### Extracted records

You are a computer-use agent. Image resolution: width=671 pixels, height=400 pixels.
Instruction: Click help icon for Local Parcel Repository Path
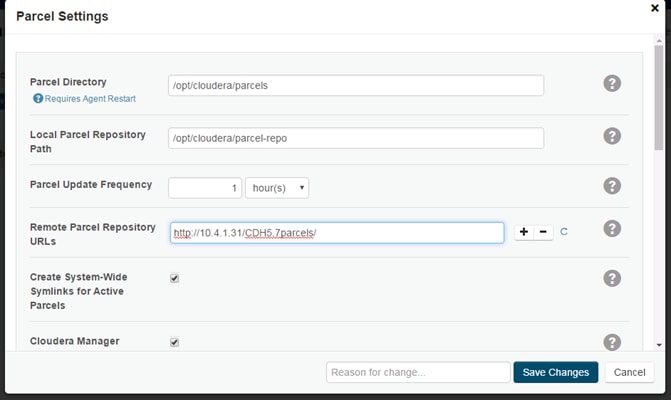[612, 136]
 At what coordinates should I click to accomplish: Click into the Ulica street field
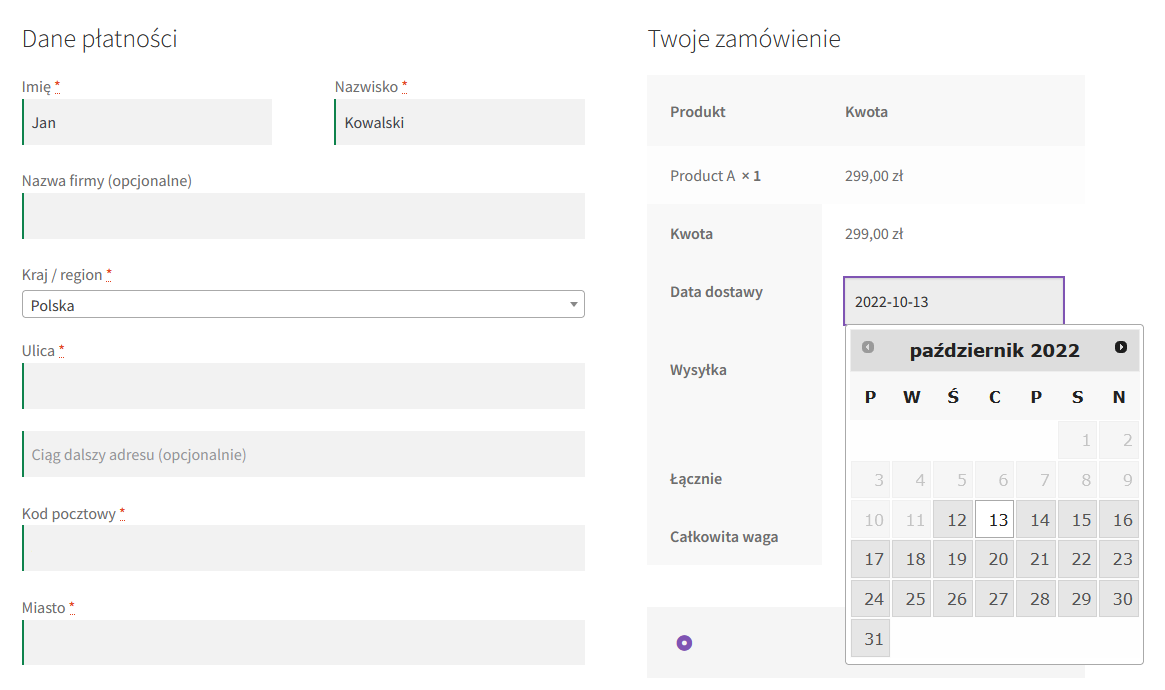tap(303, 386)
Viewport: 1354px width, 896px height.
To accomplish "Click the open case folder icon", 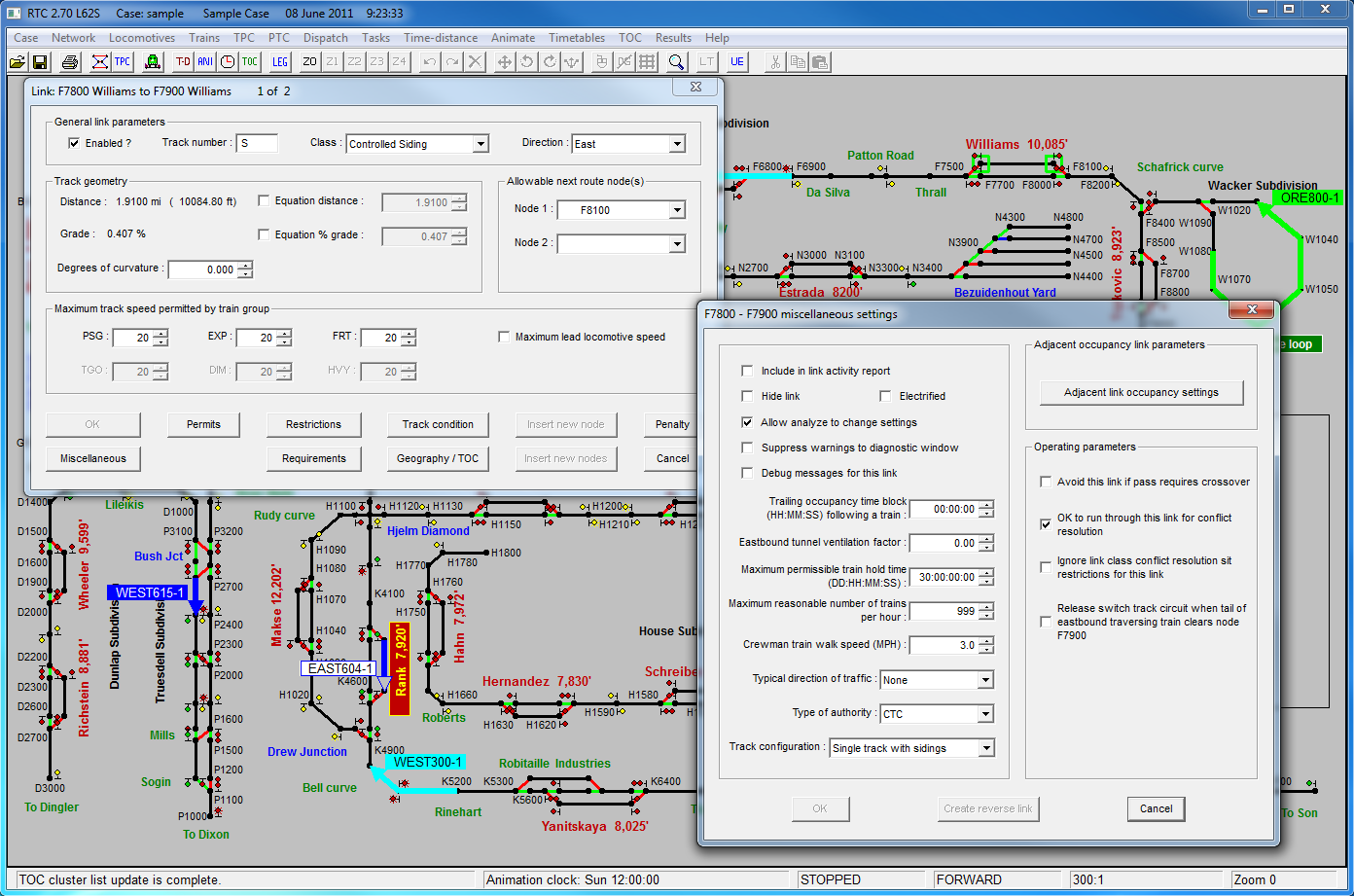I will click(18, 62).
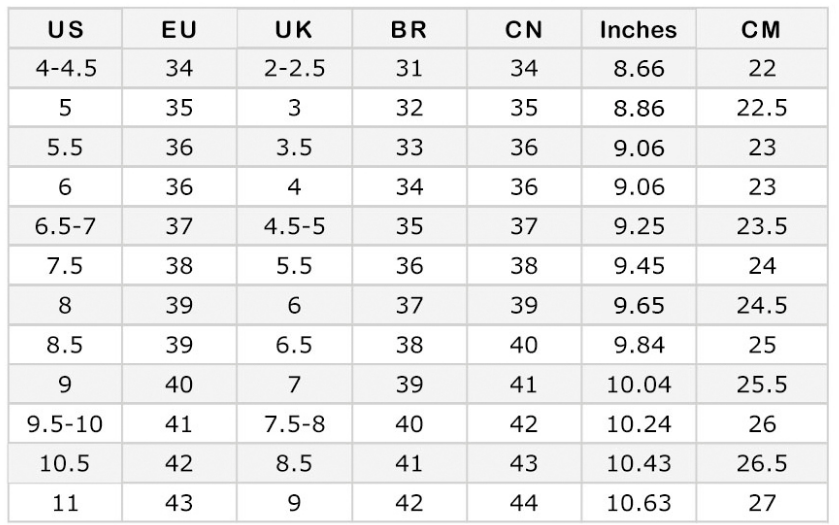
Task: Select the UK size 7.5-8 cell
Action: click(x=294, y=424)
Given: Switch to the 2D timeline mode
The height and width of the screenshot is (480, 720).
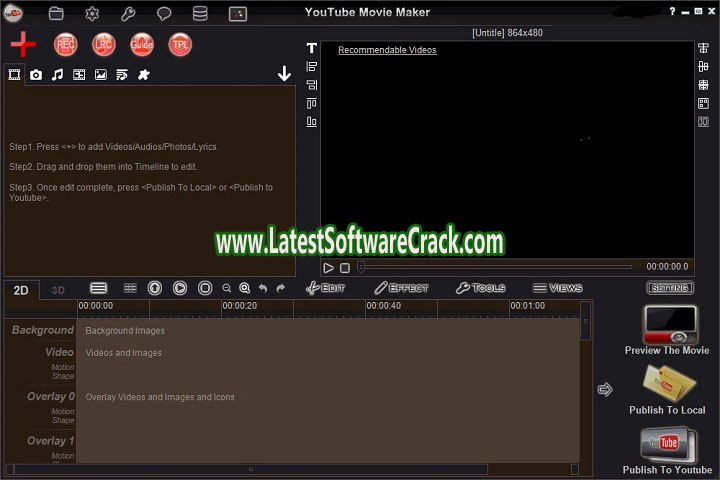Looking at the screenshot, I should point(21,290).
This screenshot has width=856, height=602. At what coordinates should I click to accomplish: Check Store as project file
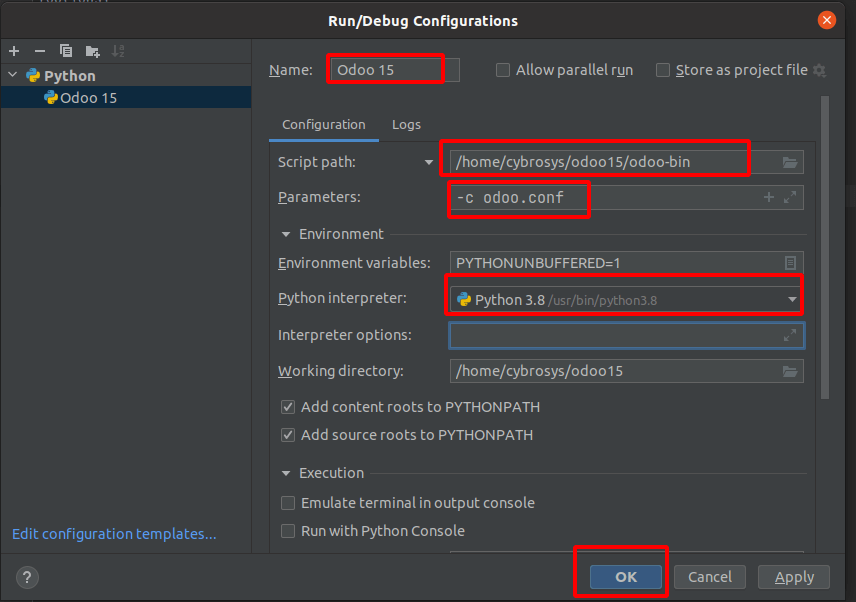[663, 70]
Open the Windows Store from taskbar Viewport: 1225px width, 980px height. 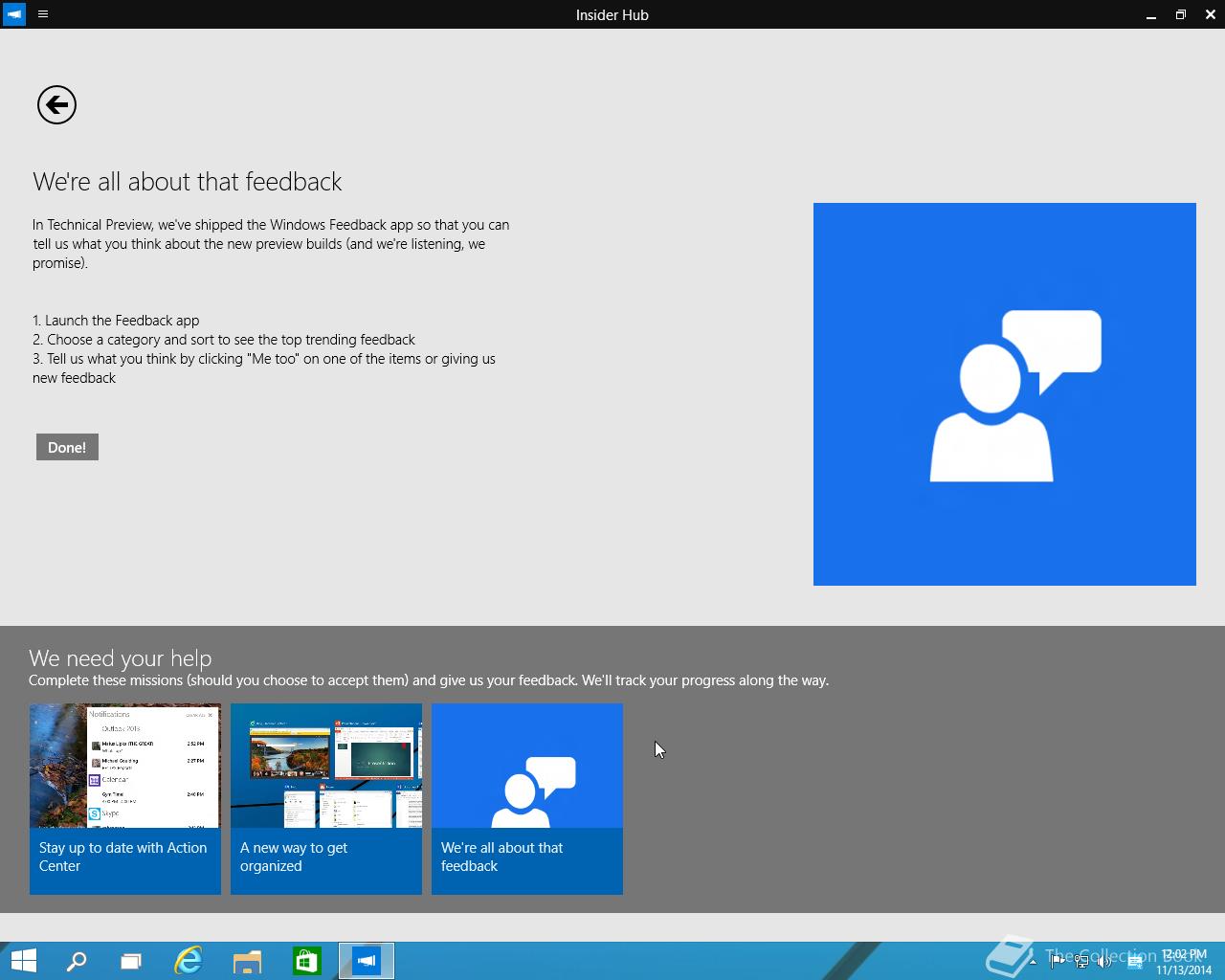pos(306,961)
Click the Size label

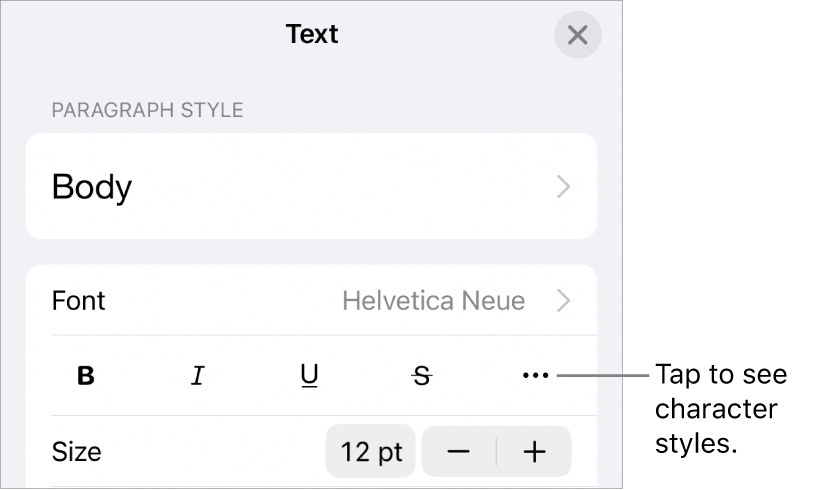tap(76, 452)
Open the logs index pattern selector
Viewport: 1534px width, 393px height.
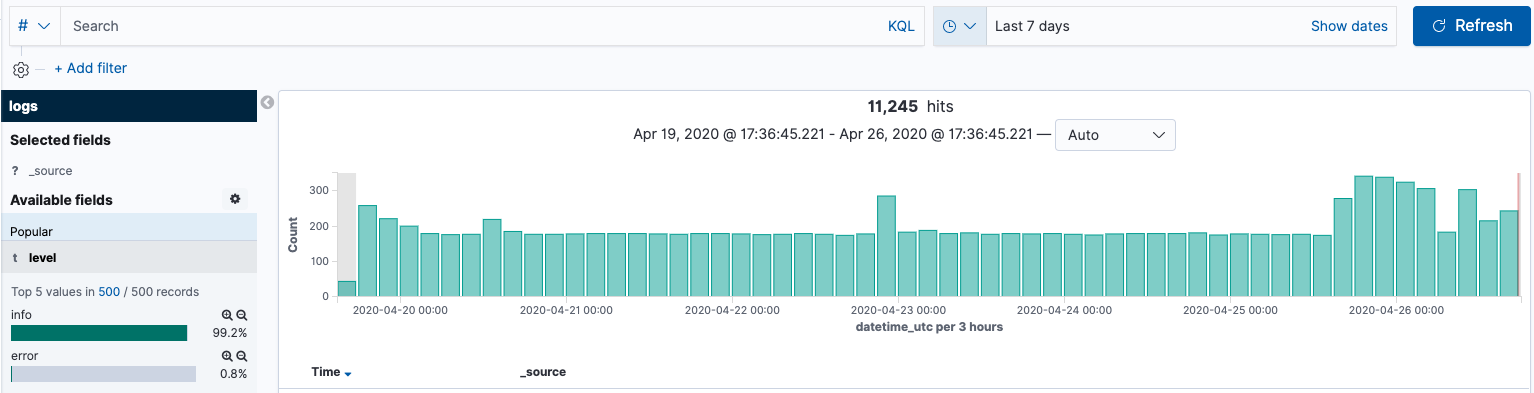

######

▶ [Task] Write out exactly the lines from the one that contains "Open the logs index pattern selector" through the last line of the data above, both included. Leave every picture out.

▶ [Response below]
Open the logs index pattern selector
Viewport: 1534px width, 393px height.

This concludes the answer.